Cabimento de agravo de instrumento em decisão interlocutória na ação de exigir contas
Embora tenha existido, sobretudo nos primeiros anos de vigência do CPC/2015, controvérsia doutrinária e jurisprudencial sobre a natureza da decisão e o recurso cabível contra a decisão que julga a primeira fase da ação de exigir contas, se decisão parcial de mérito impugnável por agravo de instrumento ou se sentença de mérito impugnável por apelação, fato é que essa controvérsia foi definitivamente resolvida por esta Corte em sucessivos precedentes. Por ocasião do julgamento do REsp n. 1.746.337/RS, Terceira Turma, DJe 12/4/2019, concluiu-se que "o ato judicial que encerra a primeira fase da ação de exigir contas possuirá, a depender de seu conteúdo, diferentes naturezas jurídicas: se julgada procedente a primeira fase da ação de exigir contas, o ato judicial será decisão interlocutória com conteúdo de decisão parcial de mérito, impugnável por agravo de instrumento; se julgada improcedente a primeira fase da ação de exigir contas ou se extinto o processo sem a resolução de seu mérito, o ato judicial será sentença, impugnável por apelação". Contudo, o caso em julgamento é inédita nesta Corte, na medida em que aborda decisão interlocutória que encerra a primeira fase da ação de exigir contas, especialmente na hipótese de procedência parcial que permita o ingresso na segunda fase dessa ação. De todo modo, não há razão para que, nessa hipótese, adote-se uma solução distinta daquelas anteriormente fixadas por esta Corte. Assim, se a decisão interlocutória que julga procedente, total ou parcialmente, o pedido na primeira fase da ação de exigir contas possui natureza jurídica meritória, caberá agravo de instrumento.

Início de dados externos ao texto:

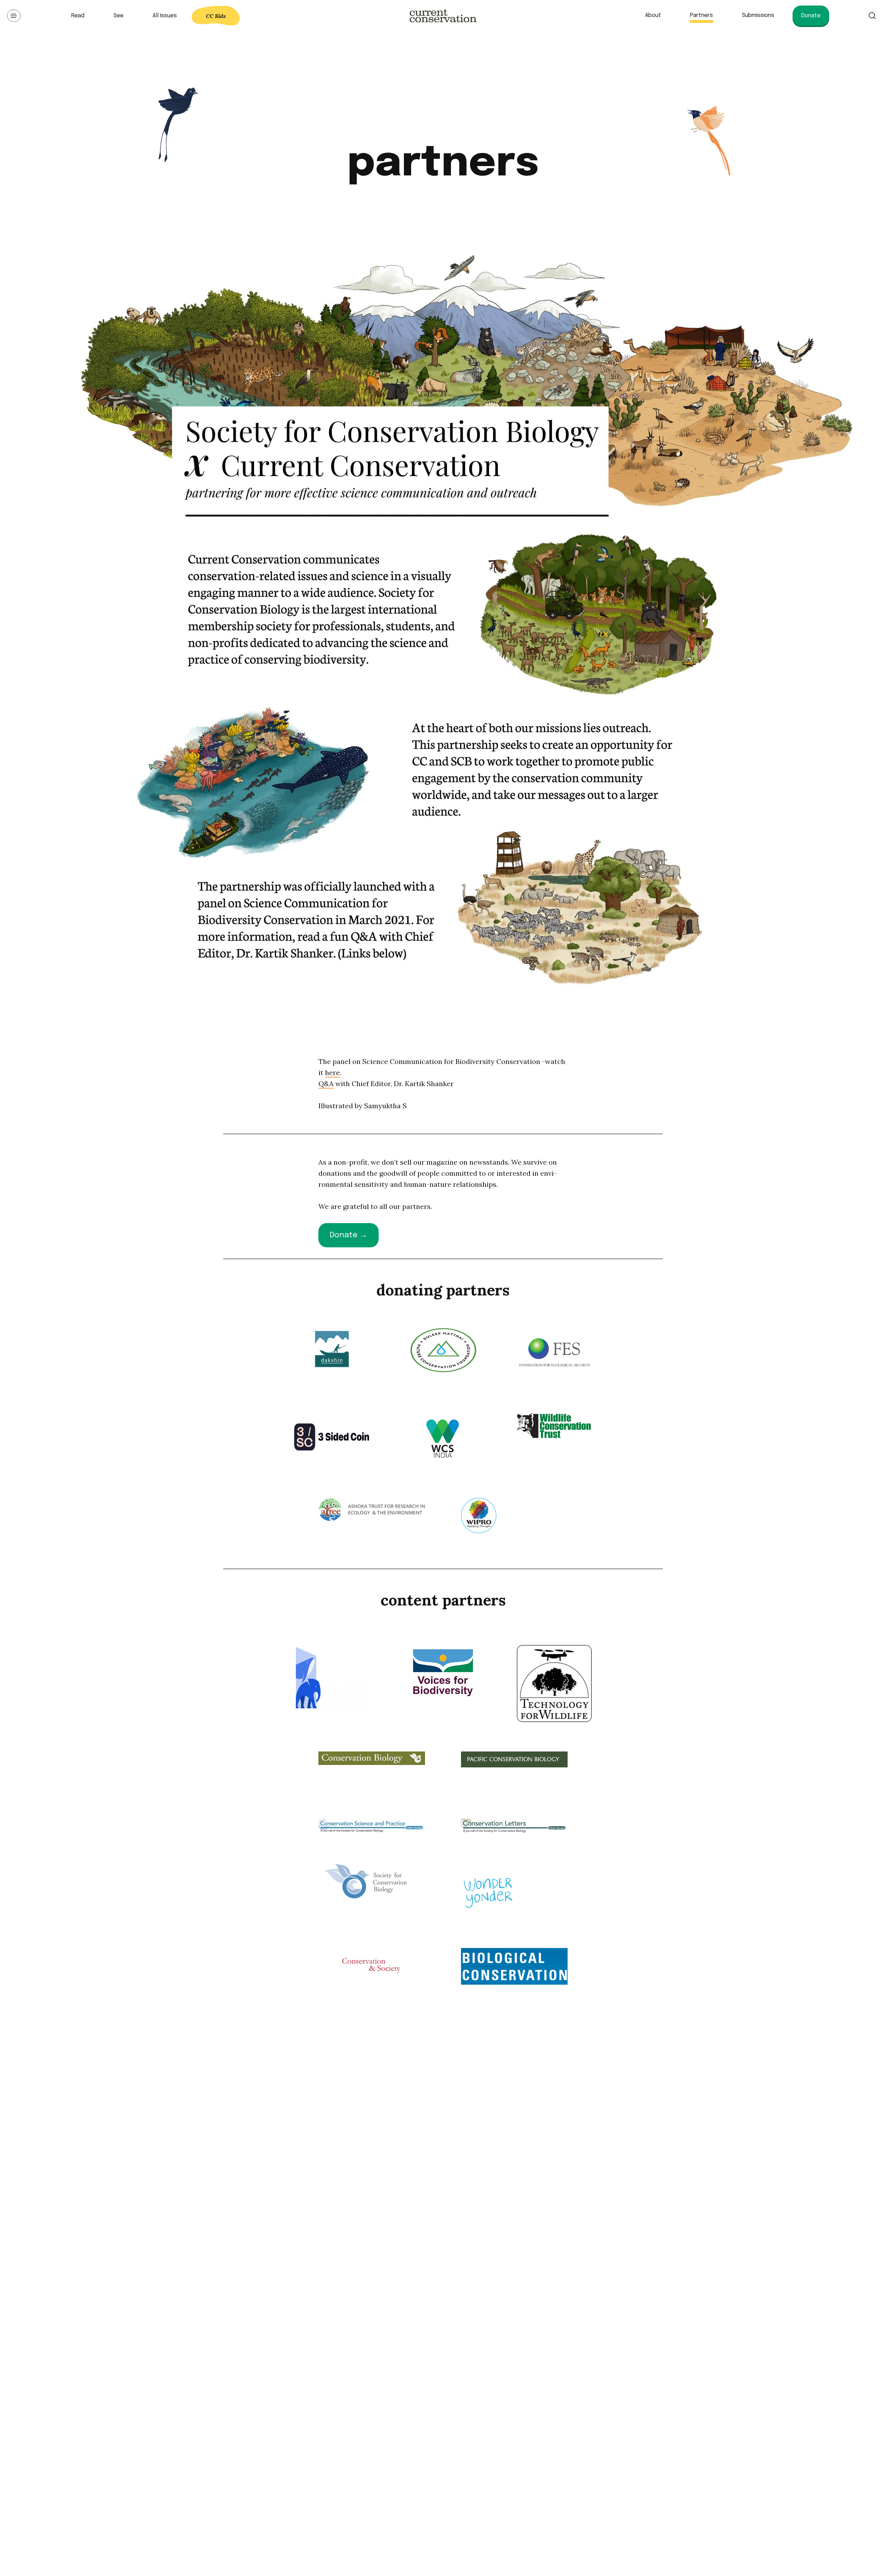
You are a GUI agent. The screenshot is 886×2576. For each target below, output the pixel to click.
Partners (701, 15)
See (119, 16)
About (653, 15)
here (332, 1072)
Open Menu (14, 15)
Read (77, 16)
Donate (811, 16)
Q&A (326, 1083)
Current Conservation (443, 16)
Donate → (348, 1235)
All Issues (165, 16)
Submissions (758, 15)
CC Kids (216, 15)
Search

Inexistência de crédito de PIS/Cofins-Importação ao importador por conta e ordem de terceiros
O ponto central da controvérsia cinge-se à possibilidade ou não de restituição de valores referentes ao PIS-importação e à COFINS-importação à empresa que atuou como importadora por conta e ordem de terceiros. A importação indireta, diferentemente da importação direta - em que o importador assume total responsabilidade pela operação -, envolve a participação de intermediários e pode ser dividida em duas modalidades: importação por encomenda e importação por conta e ordem de terceiro. A definição mais recente da Receita Federal sobre importação por conta e ordem de terceiros está no artigo 2º da Instrução Normativa RFB 1.861/2018, que assim dispõe: "Art. 2º Considera-se operação de importação por conta e ordem de terceiro aquela em que a pessoa jurídica importadora é contratada para promover, em seu nome, o despacho aduaneiro de importação de mercadoria de procedência estrangeira adquirida no exterior por outra pessoa, física ou jurídica". Nesse sentido, observa-se que uma empresa (importadora por conta e ordem) é contratada para viabilizar (promover ao despacho aduaneiro), em seu nome, a importação de mercadoria adquirida no exterior por outra pessoa (que assume os encargos financeiros da operação), atuando como mandatário. A legislação prevê expressamente que é o adquirente quem tem direito ao crédito de Pis-importação e de Cofins-importação, nesses casos, conforme disposto na Lei 10.865/2004, em especial no seu art. 18, nos seguintes termos: "Art. 18. No caso da importação por conta e ordem de terceiros, os créditos de que tratam os arts. 15 e 17 desta Lei serão aproveitados pelo encomendante". Ademais, a Segunda Turma do Superior Tribunal de Justiça, no AgRg no REsp n. 1.573.681/SC, julgado em 3/3/2016, também já decidiu nesse mesmo sentido, afirmando que "não é possível ao importador que realizou a operação por conta e ordem do terceiro repetir o indébito do tributo pago a maior, até porque os créditos já podem ter sido utilizados pelo terceiro encomendante e, assim, não poderiam ser restituídos ao importador sob pena de dupla repetição". Dessa forma, o importador por conta e ordem de terceiros não tem legitimidade para utilizar créditos de PIS-importação e Cofins-importação, uma vez que não arca com o custo financeiro da operação.